2 月の大挑戦者祭の基調講演をお願いしたグッドウィル・グループ会長、折口雅博さんが「プロ経営者の条件」(徳間書店)という本をお書きになりました。一応、僕も作家の端くれですから、出版社さんからいろんな新刊が送られてきます。「おっ、折口さんの本やん。読もう」って出張に持って出ました。本を見たとたんに、大挑戦者祭での基調講演がよみがえってきました。本当にいいお話でした。そして、飛行機の中で読んじゃいました。
本は子供の頃のお話からはじまっています。裕福な家庭に生まれた折口さんですが、小学生の時にお父様が倒産されて、貧しい生活を経験されたようです。学費が安いのと全寮制ということで自衛隊関係の横須賀市陸上自衛隊少年工科学校に入学されます。ここから防衛大学に進学され、高校3年間、大学4年間、合計7年間の寮生活を送られました。折口さんはこの学生時代に理不尽を受け入れる強さを身につけたと書いておられます。

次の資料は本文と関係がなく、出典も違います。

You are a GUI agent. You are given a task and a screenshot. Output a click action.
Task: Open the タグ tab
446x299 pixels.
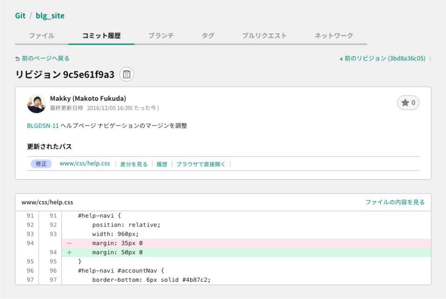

そうですよね。世の中、当たり前には動かないのです。理不尽だったり、矛盾があったり。ある時はこの理不尽や矛盾と同居する強さが必要です。今はどうにもならないって時があるのです。僕はこのチカラが大切だと思っています。高い理想の為なら、今を許容することも必要です。そして、折口さんは、だからこそ合理的にものを考えるようになったとも書いておられます。
僕が一番気に入ったのは「経営というものは下りエスカレーターに乗って、駆け上がっていくようなものだ」というくだりです。今を満足したときに売り上げは、利益は落ちていくというお話でした。だから、グッドウィル・グループは社是である「弛まぬベンチャースピリット」を合言葉に挑戦し続けるのだと。まったく、同感です。僕も経営に現状維持はないと思っています。
現状維持のように見えても、それは下り坂の途中か上り坂の途中のどちらかです。そして、現状維持なんてことを言っている経営者に限って、自分が下り坂なのを自覚していません。立ち止まらないこと、常に顔を上げて前に進むことです。